### Given exercise
Recast the records between the lines holding "Click the false" and "tap(57, 22)", inclusive, as a JSON list of strings with one string per line and blank lines left out.

### Data for this task
•••
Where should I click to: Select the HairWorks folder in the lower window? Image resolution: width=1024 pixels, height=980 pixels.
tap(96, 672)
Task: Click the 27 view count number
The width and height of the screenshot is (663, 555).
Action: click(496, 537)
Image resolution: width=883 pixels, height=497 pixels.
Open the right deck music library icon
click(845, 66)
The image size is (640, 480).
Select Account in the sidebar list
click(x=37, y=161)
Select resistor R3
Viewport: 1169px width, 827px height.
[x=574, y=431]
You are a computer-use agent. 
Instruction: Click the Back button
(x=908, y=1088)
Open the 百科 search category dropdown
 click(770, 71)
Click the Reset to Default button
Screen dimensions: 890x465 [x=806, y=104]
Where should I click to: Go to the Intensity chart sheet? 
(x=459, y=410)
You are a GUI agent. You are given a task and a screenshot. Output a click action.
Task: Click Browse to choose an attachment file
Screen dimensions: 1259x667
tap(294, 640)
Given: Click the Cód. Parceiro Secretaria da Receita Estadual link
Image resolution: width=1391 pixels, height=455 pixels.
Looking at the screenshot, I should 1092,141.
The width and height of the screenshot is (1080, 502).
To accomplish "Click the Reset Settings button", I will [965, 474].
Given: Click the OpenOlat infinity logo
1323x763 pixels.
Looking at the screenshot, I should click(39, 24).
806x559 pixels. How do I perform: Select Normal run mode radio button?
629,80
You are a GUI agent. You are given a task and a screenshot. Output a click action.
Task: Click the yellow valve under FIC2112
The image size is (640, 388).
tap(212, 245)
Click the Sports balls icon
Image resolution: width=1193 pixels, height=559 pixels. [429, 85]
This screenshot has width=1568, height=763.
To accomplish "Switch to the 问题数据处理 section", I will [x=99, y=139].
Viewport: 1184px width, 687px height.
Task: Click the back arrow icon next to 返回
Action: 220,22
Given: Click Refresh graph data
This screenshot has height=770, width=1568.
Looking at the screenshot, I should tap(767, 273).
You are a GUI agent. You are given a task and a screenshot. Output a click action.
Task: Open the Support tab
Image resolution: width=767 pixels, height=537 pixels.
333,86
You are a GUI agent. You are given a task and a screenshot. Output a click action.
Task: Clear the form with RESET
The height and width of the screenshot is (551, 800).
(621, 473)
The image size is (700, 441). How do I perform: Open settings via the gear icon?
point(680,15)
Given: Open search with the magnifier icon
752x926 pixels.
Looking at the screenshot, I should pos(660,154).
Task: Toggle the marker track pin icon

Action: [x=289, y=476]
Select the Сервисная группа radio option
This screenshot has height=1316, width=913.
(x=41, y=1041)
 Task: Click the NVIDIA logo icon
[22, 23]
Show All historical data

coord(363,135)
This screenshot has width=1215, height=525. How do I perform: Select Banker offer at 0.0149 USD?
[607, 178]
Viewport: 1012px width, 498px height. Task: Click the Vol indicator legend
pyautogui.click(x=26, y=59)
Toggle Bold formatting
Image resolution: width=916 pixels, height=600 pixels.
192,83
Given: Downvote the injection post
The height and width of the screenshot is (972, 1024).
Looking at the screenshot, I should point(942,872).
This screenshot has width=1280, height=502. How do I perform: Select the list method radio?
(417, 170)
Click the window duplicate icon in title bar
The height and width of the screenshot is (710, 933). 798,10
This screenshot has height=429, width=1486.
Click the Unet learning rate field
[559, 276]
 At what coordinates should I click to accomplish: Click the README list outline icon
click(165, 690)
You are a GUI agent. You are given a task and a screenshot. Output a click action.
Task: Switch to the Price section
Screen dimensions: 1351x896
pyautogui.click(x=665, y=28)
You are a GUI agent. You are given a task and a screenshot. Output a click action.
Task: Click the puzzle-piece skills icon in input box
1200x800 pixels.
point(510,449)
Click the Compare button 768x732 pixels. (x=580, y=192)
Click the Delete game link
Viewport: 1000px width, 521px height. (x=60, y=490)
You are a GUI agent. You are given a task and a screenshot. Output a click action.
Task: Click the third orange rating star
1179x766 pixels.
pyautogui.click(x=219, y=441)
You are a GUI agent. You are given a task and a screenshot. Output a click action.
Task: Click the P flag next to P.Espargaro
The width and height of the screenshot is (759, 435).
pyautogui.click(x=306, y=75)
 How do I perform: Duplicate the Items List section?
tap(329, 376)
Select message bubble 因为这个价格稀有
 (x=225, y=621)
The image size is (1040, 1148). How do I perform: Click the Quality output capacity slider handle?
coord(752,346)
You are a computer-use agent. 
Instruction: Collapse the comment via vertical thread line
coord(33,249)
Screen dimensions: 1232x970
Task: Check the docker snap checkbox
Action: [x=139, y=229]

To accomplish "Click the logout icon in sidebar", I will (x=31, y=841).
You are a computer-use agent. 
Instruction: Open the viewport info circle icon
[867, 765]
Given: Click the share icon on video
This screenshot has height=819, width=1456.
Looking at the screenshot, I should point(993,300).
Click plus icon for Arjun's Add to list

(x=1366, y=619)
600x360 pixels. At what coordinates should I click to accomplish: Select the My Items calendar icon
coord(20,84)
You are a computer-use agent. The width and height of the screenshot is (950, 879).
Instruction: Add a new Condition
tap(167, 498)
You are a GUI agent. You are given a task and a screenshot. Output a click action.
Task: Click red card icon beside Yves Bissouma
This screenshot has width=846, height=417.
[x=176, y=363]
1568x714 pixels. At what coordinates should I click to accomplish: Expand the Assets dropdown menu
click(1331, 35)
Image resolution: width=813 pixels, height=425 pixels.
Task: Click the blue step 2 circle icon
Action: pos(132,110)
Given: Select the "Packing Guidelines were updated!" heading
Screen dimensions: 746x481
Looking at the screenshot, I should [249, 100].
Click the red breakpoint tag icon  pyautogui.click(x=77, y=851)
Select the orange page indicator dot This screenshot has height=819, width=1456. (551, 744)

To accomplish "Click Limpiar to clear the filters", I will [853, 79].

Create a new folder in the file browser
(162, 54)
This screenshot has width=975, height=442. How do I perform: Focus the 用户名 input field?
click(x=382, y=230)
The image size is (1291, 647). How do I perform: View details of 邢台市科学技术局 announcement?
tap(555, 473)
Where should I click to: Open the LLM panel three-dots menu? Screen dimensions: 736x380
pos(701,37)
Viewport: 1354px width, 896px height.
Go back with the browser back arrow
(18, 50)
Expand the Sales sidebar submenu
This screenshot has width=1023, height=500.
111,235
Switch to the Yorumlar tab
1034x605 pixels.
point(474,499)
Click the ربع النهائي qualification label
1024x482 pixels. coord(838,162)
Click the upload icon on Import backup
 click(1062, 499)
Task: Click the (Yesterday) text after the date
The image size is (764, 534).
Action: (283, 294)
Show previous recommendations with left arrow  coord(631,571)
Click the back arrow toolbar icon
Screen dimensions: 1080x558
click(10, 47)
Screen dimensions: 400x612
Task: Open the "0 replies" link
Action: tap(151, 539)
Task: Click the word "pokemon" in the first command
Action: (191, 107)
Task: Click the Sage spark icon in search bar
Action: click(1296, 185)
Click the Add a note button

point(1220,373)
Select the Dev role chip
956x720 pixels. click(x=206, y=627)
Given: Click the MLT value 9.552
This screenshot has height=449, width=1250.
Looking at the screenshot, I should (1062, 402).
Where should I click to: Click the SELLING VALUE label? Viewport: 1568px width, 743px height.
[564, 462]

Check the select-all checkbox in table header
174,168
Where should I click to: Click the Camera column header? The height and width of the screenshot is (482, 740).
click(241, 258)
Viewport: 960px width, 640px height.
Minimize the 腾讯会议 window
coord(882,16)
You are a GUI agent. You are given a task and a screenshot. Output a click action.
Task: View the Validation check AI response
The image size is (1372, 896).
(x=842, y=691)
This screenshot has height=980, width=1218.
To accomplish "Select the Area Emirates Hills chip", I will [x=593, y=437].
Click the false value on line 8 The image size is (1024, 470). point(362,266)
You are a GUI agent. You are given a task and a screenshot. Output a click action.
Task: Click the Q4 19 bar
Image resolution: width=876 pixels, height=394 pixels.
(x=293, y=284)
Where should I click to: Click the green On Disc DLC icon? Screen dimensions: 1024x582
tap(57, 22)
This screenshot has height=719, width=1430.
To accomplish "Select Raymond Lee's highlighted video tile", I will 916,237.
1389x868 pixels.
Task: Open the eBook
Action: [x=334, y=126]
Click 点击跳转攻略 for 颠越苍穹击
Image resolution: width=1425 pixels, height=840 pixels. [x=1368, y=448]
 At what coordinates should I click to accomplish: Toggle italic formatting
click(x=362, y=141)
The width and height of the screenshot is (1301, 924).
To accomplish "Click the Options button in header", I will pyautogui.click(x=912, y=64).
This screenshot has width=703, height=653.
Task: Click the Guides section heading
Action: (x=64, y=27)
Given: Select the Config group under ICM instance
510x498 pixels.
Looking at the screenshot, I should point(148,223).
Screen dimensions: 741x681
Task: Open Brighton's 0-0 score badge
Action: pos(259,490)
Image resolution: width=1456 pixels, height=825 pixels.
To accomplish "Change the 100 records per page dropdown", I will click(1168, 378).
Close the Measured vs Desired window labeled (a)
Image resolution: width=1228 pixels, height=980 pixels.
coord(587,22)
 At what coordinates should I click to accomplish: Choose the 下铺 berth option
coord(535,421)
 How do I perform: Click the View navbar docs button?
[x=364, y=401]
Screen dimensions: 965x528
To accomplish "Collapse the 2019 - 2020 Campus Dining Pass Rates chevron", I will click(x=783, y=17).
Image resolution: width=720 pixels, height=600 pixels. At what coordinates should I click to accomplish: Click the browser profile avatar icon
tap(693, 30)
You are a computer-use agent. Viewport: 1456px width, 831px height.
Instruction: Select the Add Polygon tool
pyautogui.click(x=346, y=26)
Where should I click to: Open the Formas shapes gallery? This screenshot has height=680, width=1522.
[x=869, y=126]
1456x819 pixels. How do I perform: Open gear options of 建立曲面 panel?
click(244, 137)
•••
### Problem solution
[
  "Click the false value on line 8 The image size is (1024, 470). point(362,266)",
  "You are a GUI agent. You are given a task and a screenshot. Output a click action.",
  "Task: Click the Q4 19 bar",
  "Image resolution: width=876 pixels, height=394 pixels.",
  "(x=293, y=284)",
  "Where should I click to: Click the green On Disc DLC icon? Screen dimensions: 1024x582",
  "tap(57, 22)"
]